Consumer price inflation has been quiescent so far in this recovery, despite some of the loosest monetary policy in history – and this week is expected to provide more evidence of the surprisingly tame outlook for price increases.
Economists expect U.S. and Canadian consumer price data for January will continue the recent pattern of showing practically no upward price pressure, although there is a chance of a modest pickup next month because of rising gasoline prices.
The lack of inflation continues to confound many analysts because of the huge volume of money printing by the U.S. Federal Reserve Board, which is creating $85-billion (U.S.) of freshly minted money every month through its asset purchasing program, known as quantitative easing. Interest rates in both Canada and the U.S. are at generational lows, which normally would stimulate consumer spending and increase price pressures.

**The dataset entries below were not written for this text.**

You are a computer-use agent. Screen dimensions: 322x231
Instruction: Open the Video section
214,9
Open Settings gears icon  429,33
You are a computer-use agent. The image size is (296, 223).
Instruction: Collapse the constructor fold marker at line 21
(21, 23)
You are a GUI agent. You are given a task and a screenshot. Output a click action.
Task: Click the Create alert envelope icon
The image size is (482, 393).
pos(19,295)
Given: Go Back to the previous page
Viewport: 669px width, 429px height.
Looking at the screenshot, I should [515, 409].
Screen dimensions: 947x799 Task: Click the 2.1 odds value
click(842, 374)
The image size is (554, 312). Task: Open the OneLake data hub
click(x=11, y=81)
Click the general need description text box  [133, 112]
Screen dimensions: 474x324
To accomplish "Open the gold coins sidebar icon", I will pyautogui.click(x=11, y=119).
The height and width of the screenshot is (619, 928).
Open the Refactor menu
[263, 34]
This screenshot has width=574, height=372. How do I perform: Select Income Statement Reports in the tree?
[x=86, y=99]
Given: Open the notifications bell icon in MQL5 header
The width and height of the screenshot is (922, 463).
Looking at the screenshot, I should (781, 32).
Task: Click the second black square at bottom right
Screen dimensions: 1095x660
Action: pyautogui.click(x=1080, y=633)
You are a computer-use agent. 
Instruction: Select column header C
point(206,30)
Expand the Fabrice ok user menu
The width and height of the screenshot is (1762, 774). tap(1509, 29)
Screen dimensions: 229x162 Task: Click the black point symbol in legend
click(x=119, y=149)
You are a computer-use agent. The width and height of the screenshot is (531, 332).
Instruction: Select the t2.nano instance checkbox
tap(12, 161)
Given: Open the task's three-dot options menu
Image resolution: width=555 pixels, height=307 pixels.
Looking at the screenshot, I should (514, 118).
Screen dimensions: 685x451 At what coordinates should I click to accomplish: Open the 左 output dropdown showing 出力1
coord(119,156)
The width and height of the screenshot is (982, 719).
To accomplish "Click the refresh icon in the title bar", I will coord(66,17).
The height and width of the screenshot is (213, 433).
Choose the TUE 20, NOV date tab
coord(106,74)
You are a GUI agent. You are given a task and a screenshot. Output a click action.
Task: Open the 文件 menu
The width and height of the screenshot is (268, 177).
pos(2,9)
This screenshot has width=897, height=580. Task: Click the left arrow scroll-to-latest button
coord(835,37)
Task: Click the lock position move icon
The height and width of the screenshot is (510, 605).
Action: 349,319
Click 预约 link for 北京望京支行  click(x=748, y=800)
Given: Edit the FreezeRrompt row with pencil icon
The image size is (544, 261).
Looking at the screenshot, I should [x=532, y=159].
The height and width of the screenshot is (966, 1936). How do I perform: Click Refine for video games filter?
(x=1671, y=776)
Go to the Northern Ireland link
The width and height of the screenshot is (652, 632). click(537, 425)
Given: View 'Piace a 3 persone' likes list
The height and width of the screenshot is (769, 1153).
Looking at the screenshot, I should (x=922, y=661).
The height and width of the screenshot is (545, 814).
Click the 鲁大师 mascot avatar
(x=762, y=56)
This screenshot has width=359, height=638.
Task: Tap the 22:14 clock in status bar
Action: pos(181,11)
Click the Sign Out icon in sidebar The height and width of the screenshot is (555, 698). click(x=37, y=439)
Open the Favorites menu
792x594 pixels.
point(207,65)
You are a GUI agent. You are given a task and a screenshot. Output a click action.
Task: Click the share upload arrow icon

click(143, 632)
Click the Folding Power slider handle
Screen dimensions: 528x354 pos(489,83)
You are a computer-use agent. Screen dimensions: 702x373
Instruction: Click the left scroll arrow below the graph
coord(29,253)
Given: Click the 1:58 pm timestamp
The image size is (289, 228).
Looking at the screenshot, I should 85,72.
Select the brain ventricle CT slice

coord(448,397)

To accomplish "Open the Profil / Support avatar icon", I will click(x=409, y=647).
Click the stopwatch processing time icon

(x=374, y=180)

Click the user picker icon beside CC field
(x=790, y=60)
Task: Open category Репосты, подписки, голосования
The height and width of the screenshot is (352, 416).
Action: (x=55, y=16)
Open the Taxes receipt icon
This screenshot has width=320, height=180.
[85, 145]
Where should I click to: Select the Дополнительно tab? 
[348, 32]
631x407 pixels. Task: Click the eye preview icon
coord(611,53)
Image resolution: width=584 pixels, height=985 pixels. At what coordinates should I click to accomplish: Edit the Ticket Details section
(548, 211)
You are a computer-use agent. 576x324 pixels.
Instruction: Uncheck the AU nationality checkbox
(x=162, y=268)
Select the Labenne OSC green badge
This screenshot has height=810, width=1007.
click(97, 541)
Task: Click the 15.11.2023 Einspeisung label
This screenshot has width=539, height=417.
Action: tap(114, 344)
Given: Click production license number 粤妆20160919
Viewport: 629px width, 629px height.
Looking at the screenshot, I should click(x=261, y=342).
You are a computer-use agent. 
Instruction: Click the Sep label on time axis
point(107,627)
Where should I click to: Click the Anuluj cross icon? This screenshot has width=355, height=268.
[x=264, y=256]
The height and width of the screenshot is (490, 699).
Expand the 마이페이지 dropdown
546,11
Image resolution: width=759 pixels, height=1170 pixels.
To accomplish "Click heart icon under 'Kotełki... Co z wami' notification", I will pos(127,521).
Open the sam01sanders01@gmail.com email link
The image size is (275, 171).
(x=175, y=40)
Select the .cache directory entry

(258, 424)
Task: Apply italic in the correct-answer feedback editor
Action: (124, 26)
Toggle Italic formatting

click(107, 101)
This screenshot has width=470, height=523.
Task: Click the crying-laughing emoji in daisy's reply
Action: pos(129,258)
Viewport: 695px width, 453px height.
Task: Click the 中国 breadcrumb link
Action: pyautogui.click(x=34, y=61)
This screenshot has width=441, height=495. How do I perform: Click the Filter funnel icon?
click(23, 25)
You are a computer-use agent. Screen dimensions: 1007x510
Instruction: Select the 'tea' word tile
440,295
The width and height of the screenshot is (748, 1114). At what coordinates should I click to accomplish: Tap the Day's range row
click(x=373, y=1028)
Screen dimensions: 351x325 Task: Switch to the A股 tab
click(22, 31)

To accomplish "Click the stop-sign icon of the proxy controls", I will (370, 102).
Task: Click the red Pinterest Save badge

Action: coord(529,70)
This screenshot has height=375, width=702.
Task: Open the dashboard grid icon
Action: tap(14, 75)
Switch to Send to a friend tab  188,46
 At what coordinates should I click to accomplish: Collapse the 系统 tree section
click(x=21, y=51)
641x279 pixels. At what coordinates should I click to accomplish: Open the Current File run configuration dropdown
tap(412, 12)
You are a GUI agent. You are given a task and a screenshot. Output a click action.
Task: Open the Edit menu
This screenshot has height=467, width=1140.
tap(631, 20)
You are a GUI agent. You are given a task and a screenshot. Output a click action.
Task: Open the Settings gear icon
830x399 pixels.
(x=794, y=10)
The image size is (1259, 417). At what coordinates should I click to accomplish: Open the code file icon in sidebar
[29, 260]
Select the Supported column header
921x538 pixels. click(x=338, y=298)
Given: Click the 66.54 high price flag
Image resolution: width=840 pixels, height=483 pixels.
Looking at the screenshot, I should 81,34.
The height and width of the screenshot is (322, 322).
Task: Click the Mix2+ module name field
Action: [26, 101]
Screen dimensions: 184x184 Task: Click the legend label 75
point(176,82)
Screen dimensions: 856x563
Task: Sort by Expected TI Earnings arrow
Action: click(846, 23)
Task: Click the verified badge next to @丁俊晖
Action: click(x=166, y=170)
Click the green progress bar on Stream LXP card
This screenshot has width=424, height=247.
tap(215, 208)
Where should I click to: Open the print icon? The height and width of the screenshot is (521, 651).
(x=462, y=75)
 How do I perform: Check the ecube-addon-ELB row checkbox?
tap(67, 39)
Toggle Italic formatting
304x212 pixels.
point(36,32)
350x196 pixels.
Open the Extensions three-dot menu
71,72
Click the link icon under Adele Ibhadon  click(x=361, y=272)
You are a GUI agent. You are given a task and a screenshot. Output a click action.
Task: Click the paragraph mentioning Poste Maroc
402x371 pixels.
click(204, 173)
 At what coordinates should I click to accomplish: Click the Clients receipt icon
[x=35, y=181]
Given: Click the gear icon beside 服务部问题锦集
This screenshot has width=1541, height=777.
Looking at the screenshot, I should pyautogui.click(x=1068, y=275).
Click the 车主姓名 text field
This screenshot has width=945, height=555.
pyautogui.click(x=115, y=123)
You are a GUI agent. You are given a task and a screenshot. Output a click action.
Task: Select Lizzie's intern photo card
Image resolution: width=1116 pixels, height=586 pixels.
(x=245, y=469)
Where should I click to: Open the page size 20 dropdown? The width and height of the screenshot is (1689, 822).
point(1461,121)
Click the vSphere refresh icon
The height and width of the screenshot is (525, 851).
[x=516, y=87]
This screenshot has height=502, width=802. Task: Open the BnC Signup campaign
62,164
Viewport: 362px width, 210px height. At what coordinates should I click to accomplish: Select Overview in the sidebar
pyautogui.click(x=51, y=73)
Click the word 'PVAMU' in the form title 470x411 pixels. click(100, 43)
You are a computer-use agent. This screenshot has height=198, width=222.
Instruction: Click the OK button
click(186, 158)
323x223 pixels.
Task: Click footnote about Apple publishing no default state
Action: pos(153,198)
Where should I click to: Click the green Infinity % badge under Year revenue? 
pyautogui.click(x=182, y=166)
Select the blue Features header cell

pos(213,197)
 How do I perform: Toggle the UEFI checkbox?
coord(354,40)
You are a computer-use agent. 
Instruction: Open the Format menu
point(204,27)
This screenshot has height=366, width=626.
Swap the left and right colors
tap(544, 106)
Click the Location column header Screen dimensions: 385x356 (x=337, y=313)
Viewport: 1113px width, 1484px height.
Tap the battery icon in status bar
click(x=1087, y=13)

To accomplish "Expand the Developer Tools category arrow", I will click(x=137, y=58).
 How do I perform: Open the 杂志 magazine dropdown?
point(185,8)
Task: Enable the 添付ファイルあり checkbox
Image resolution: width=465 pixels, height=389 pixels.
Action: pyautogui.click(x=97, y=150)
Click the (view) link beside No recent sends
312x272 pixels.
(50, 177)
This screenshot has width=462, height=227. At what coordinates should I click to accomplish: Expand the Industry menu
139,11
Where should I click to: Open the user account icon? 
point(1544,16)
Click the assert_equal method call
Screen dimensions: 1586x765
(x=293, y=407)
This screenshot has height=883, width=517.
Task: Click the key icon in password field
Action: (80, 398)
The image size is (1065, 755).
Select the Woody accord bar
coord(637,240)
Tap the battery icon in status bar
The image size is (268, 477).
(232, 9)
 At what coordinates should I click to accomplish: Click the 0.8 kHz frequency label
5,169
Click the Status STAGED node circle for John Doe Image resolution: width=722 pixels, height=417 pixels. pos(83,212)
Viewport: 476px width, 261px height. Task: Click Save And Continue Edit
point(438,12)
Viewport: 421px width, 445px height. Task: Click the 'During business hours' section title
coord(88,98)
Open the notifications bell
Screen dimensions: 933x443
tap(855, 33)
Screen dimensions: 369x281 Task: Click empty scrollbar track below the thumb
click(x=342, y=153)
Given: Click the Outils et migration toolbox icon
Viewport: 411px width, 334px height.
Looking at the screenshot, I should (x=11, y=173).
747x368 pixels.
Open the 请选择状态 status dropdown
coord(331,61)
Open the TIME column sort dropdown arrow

First up will be the U.S. CPI, set for release on Thursday morning.
The consensus forecast is for a rise of a mere 0.1 per cent for the month, up slightly from the unchanged figure in December. That would take the annual rate to a six-month low of 1.6 per cent.
Forecasters do not see signs of a pick up in inflation, at least over the near term.
“In the coming months, we expect inflation momentum to remain relatively subdued, as the combination of the weak labour market recovery and subdued economic growth momentum continues to temper inflation expectations,” TD Economics said in a note to clients.
Canadian CPI figures will be issued Friday and are expected to show consumer prices almost unchanged amid a weak economic backdrop.
TD expects prices rose 0.1 per cent in January, which would take the year-over-year headline inflation rate down to 0.5 per cent and a multiyear low.
“This would mark the slowest rate of inflation since October 2009,” the bank said.
Gasoline prices are rising in Canada, but restrained increases elsewhere are keeping the overall consumer price index in check.
The lack of inflation suggests that interest rates will not be rising any time soon.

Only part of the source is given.